My mom was the brightest, most talented, beautiful, kind hearted person in this whole useless town. And now she's just gone. Chosen for something better, they say. Yet no one can seem to answer what could possibly be better than being our mother. Because she was a really good mom, and I don't know how to go forward without her. I don't want to go forward without her.

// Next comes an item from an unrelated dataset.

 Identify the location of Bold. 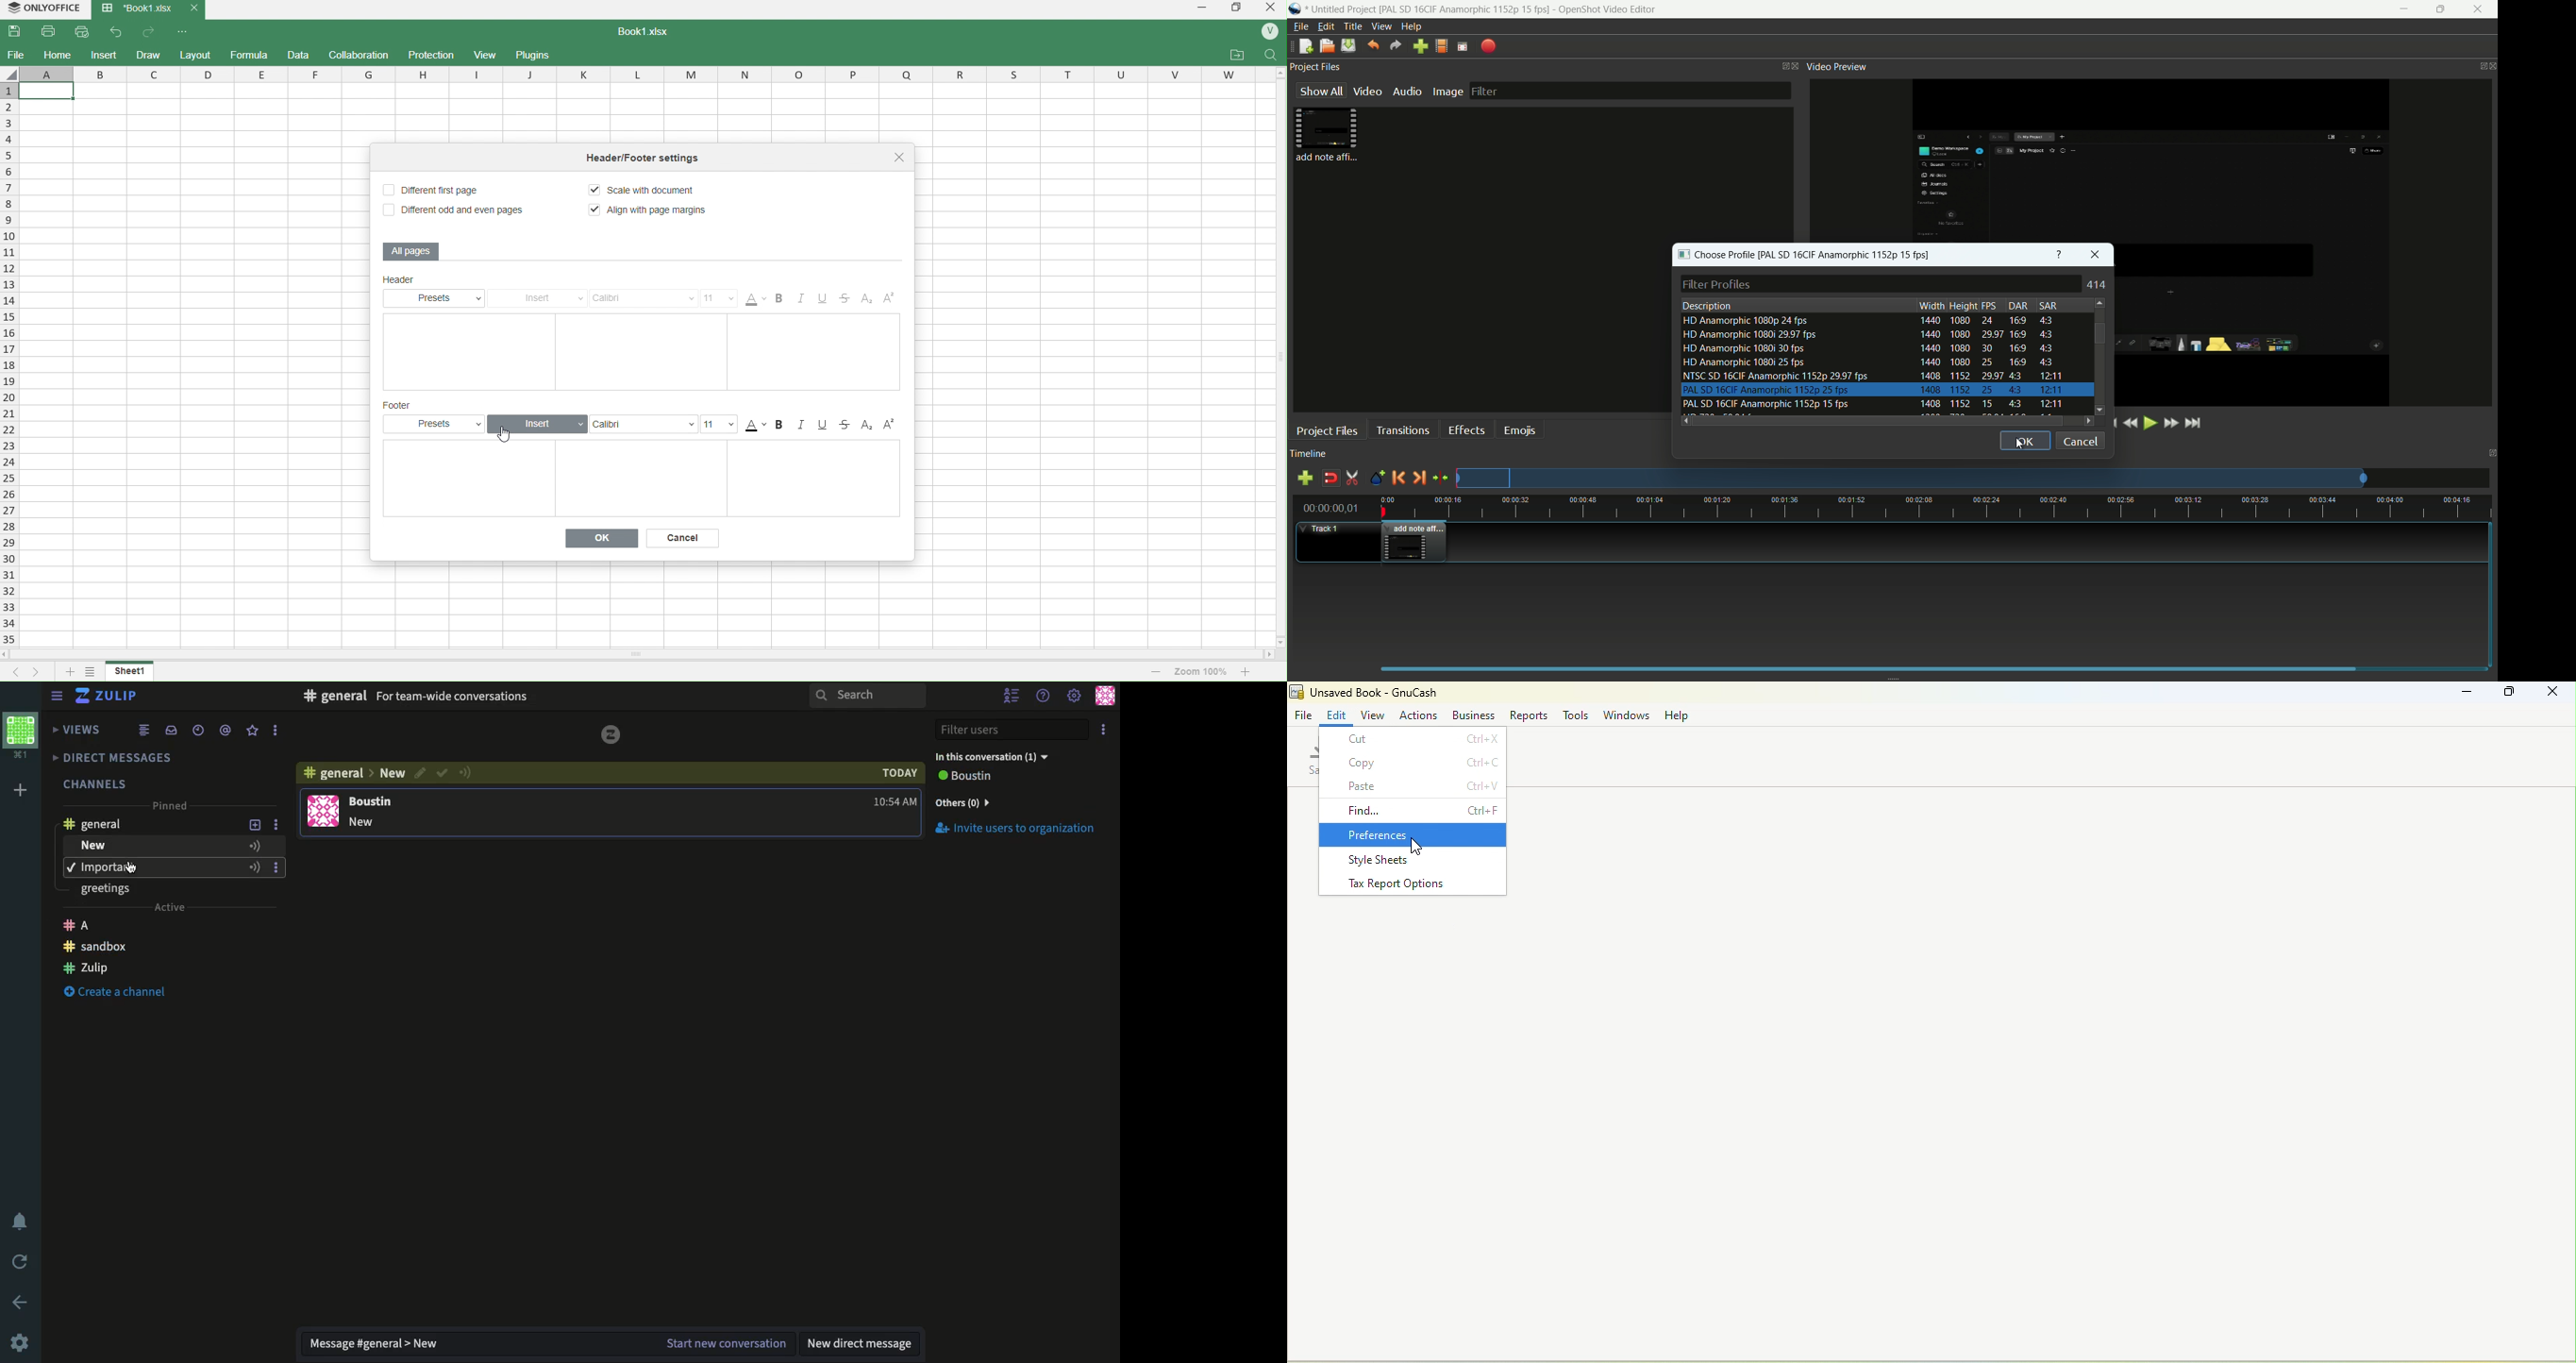
(783, 425).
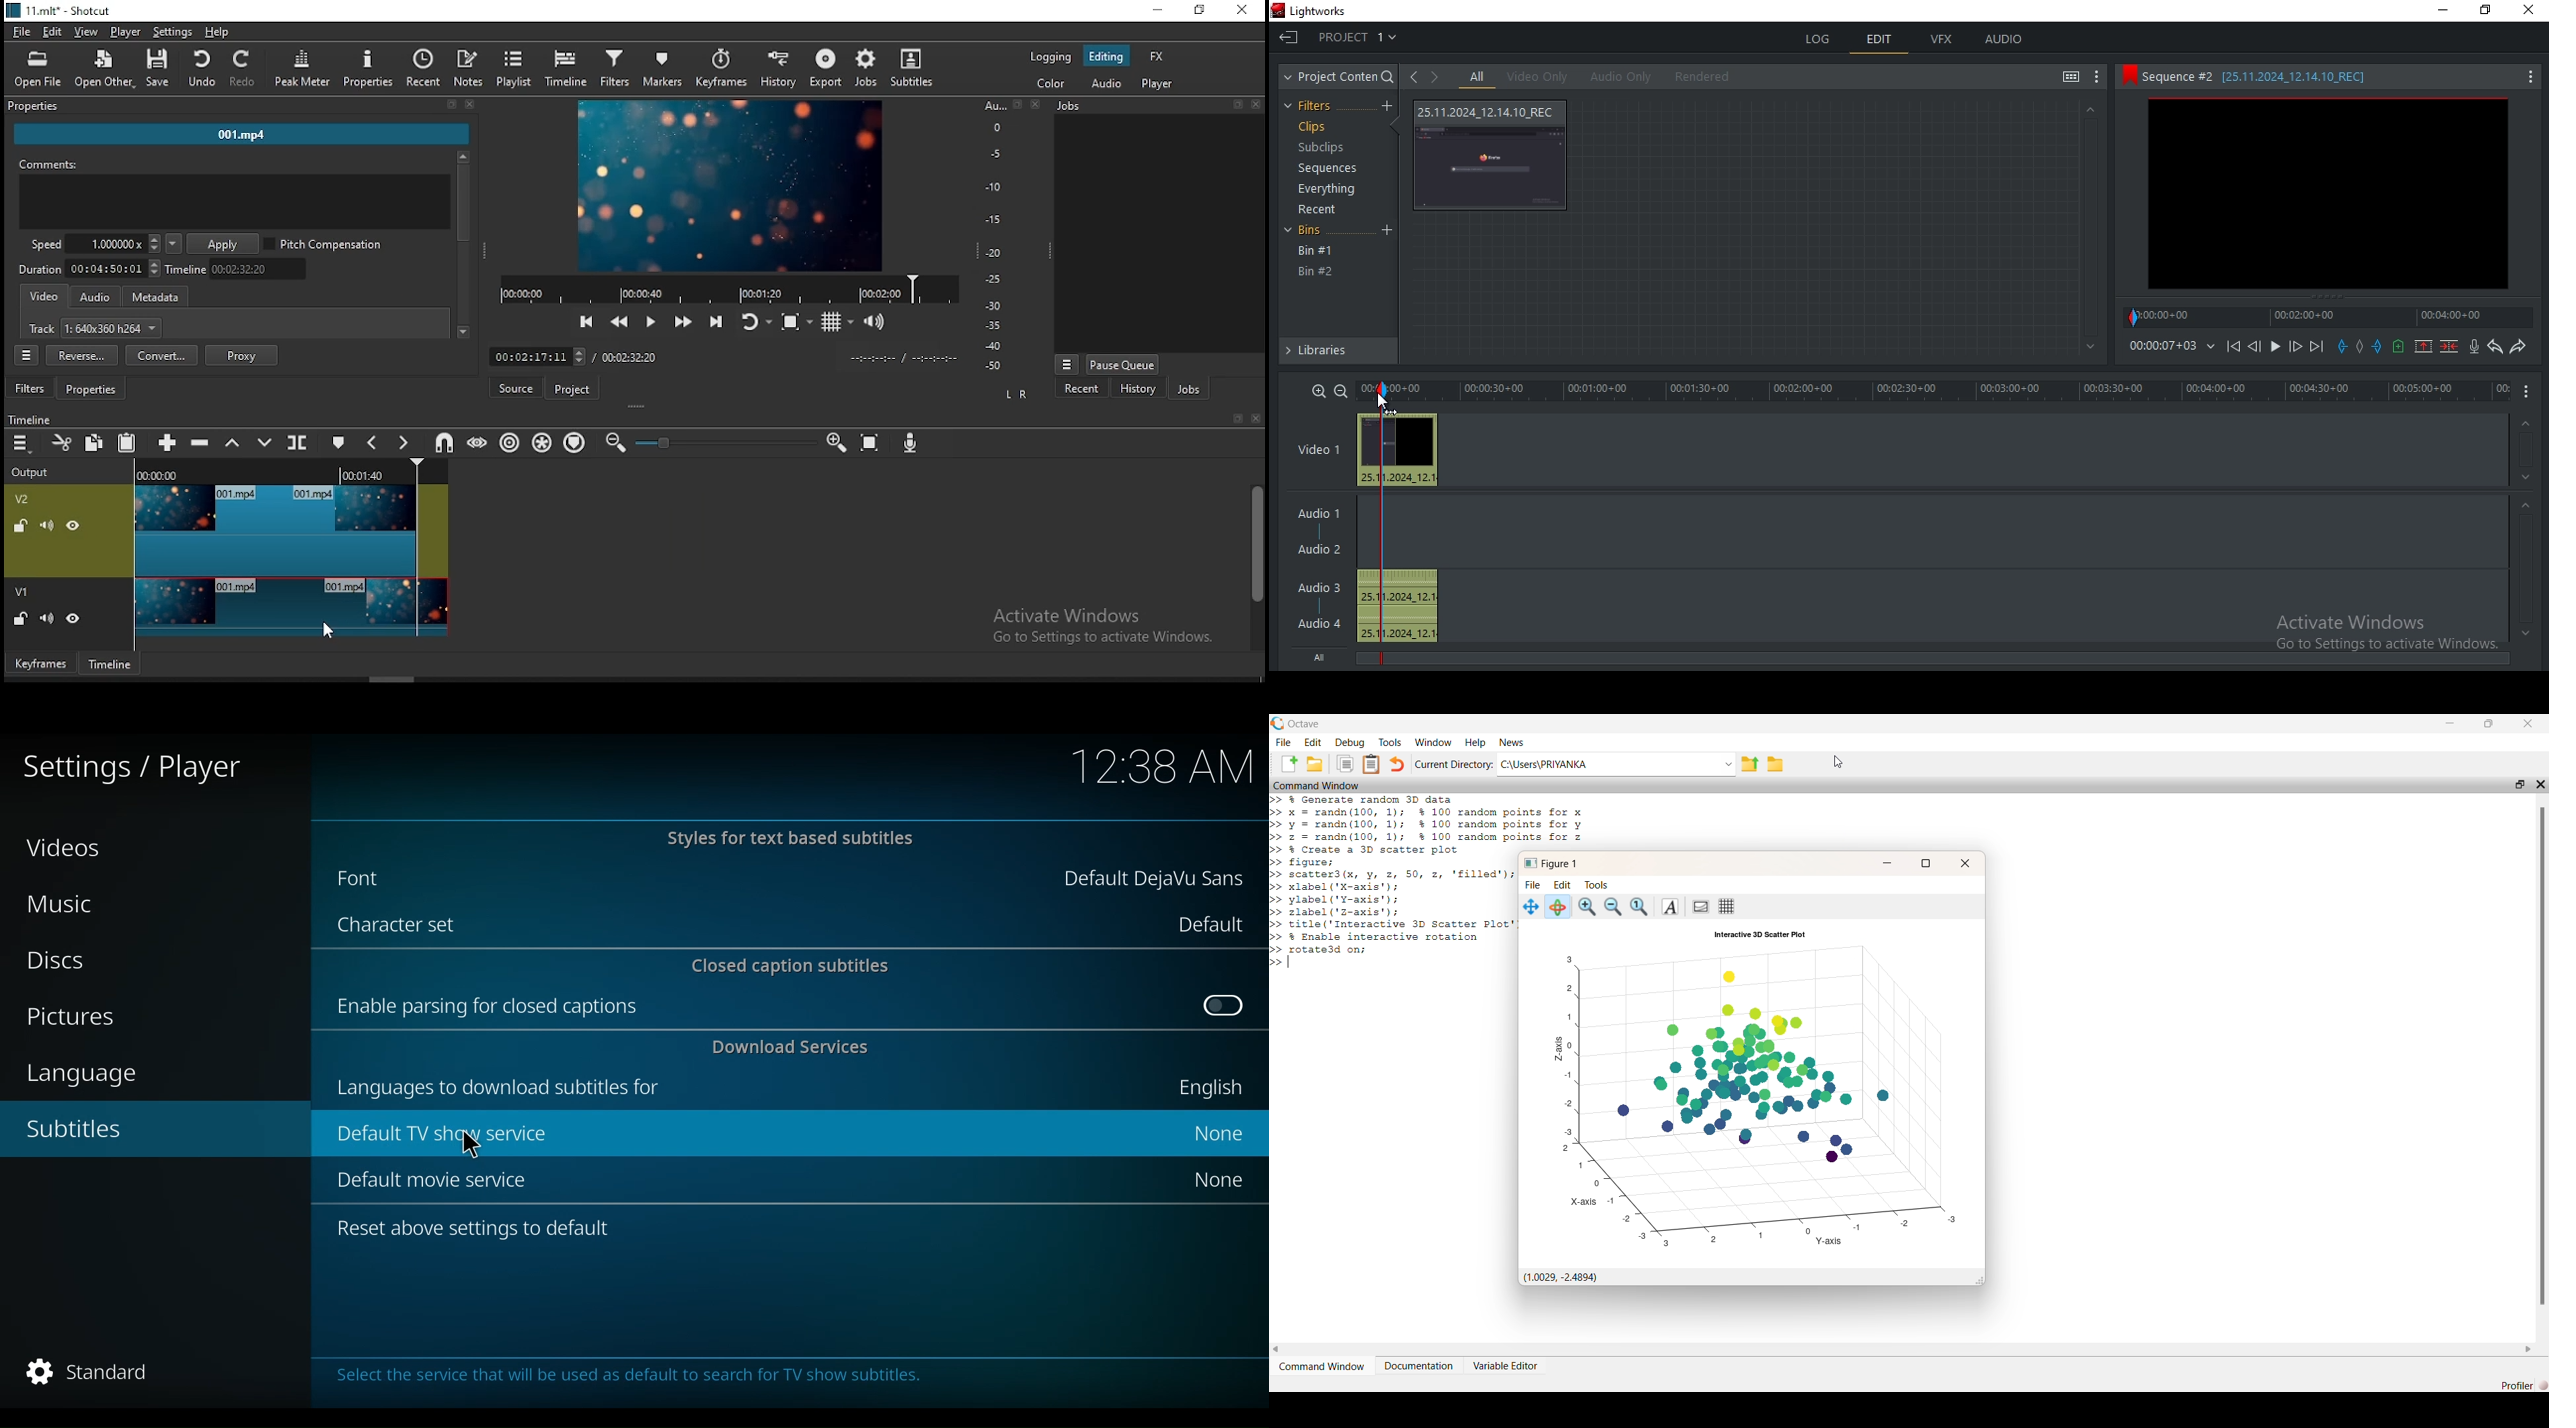 Image resolution: width=2576 pixels, height=1428 pixels. I want to click on folder, so click(1314, 763).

"Hey, Mack." I don't have to turn to know my brother is beside me. I am fortunate enough to actually have three older brothers. The one next to me now is Jared. He's only eighteen months older than me. We fight a lot. Well, we used to, before we lost all of the energy to bicker. It's a funny thing, actually. When you lose all feeling, apparently you have nothing left in you to fight for.

"I found these," he says quietly, placing a baseball glove in my lap. I don't look down, but instead continue gazing out the window, watching another day pass us by. "Do you want to throw a bit?"

The instinct to deny him, to shake my head in stubborn denial washes through me. But then my eyes catch his. This hopeful sense of begging for me to come back, to give him one thing that's normal in a sea of change. He's been trying, they all have. Each day it's something different. Catch, hoops, painting, singing, dancing. It doesn't matter what the activity is, my answer remains the same. No matter what I'm doing or how much fun I'm having, it won't change the emptiness I feel inside of me.

But today when I look at my brother, it's the first time I see his pain looking back at me. It happens in a wave of overwhelming clarity. Everything falling perfectly into place like the Tetris pieces Jare and I spent the majority of the hospital stays mastering.

Maybe the activities here aren't meant to heal me, maybe they're meant to mend their wounds. Maybe in the grand scheme of things, it's not my pain that needs to surface. Maybe, if I can push it down far enough, it will heal the family that I do have left. That's what my mom would do.

That's what she did.

She always put her pain aside for us. Even in her final moments, she was the one to make us laugh. And so, after a month of grieving, after seeing the ache in my brother's eyes, I swallow my hurt. I push it away.